- **Stored data**
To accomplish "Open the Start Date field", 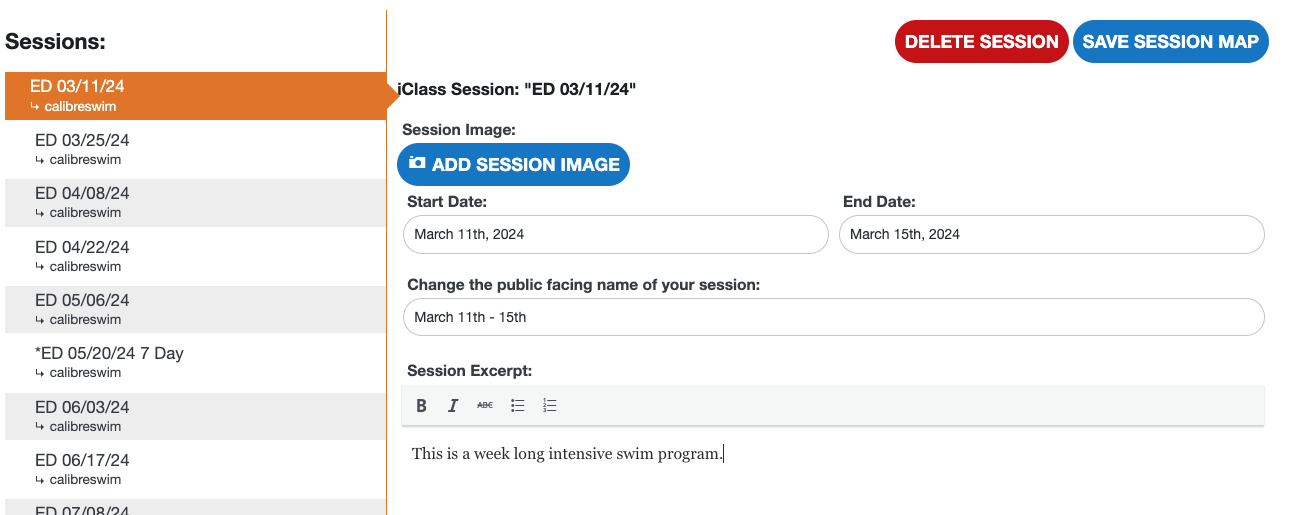I will [615, 234].
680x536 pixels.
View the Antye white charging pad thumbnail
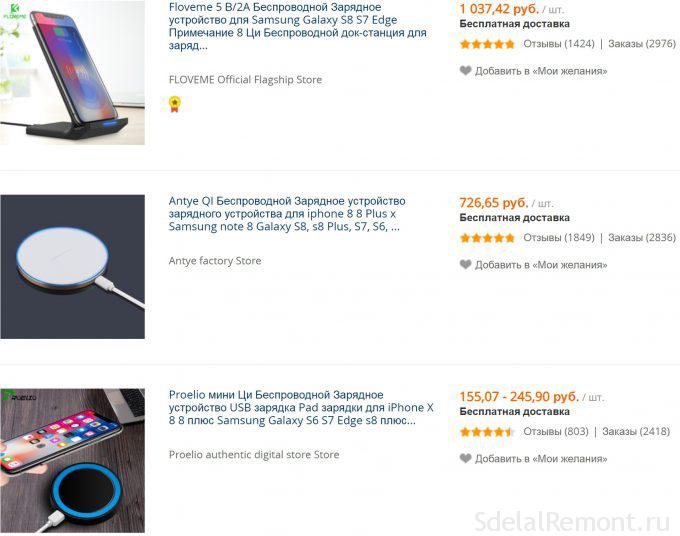point(72,267)
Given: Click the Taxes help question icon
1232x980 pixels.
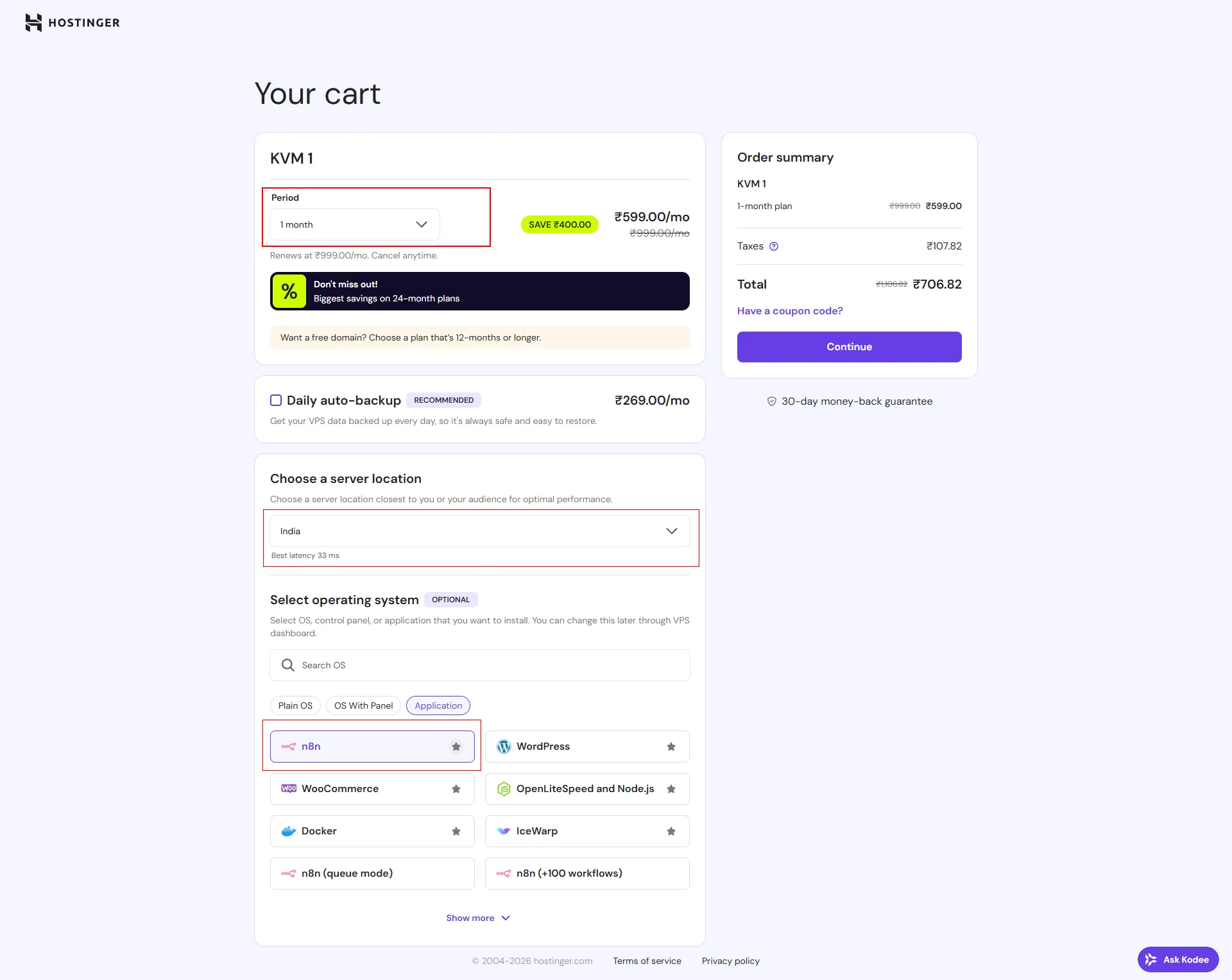Looking at the screenshot, I should [774, 246].
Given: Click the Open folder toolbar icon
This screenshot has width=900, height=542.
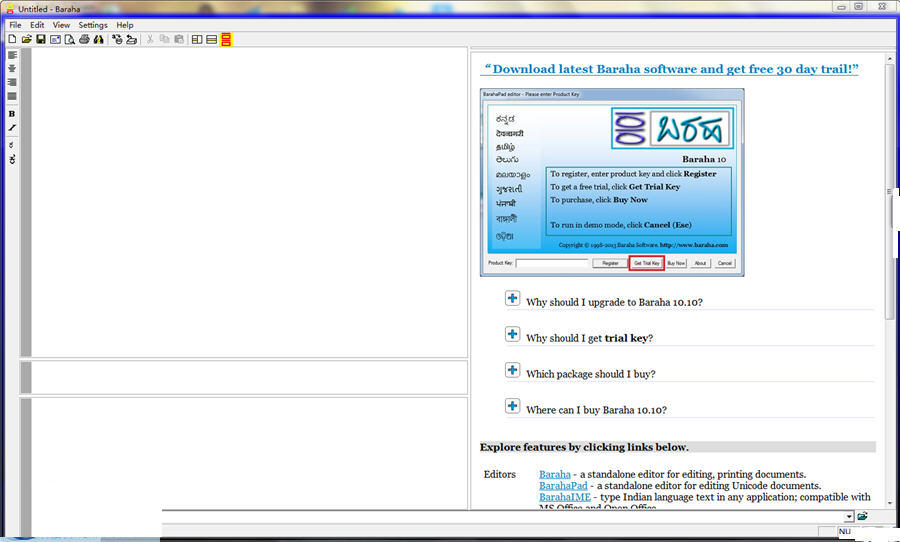Looking at the screenshot, I should coord(27,39).
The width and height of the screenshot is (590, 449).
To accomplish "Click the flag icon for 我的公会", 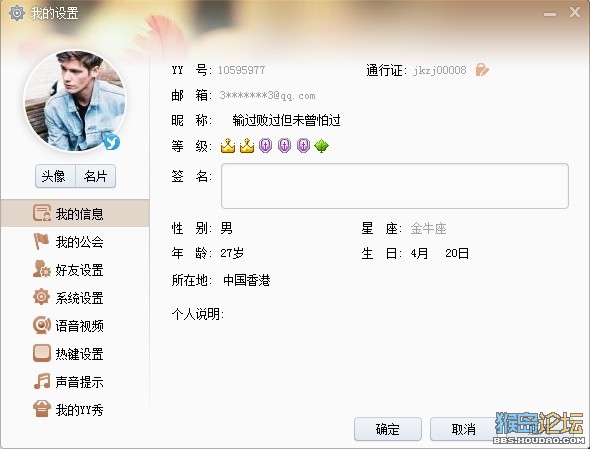I will pyautogui.click(x=41, y=241).
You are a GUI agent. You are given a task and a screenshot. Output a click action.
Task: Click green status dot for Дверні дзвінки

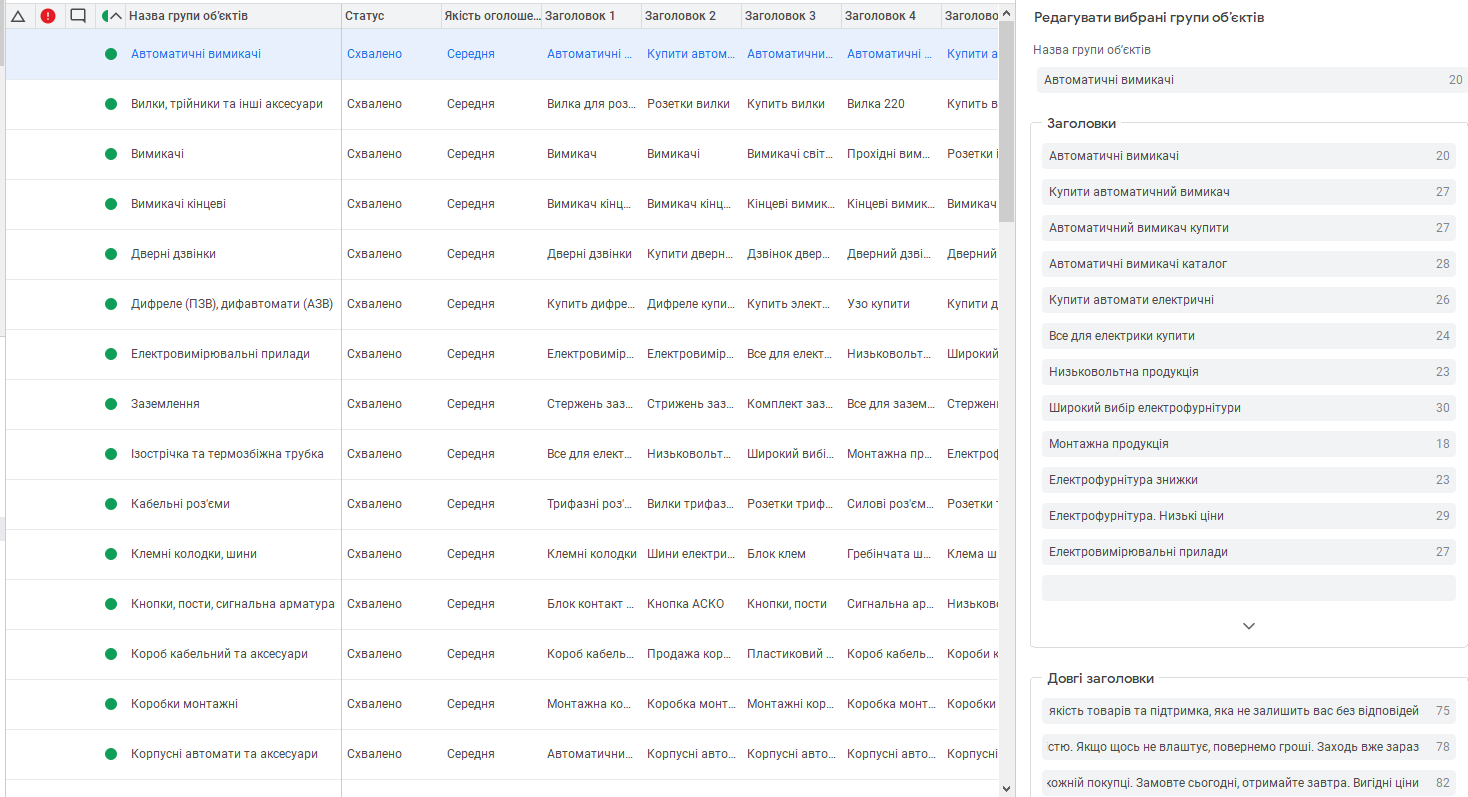(x=111, y=254)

- **Try it**
The lines to copy run from the line containing "You are a GUI" through the end of the data above; copy exactly those, minus the pictures.

- **Response area**
You are a GUI agent. You are given a task and a screenshot. Output a click action.
Task: Click green status dot for Дверні дзвінки

(x=111, y=254)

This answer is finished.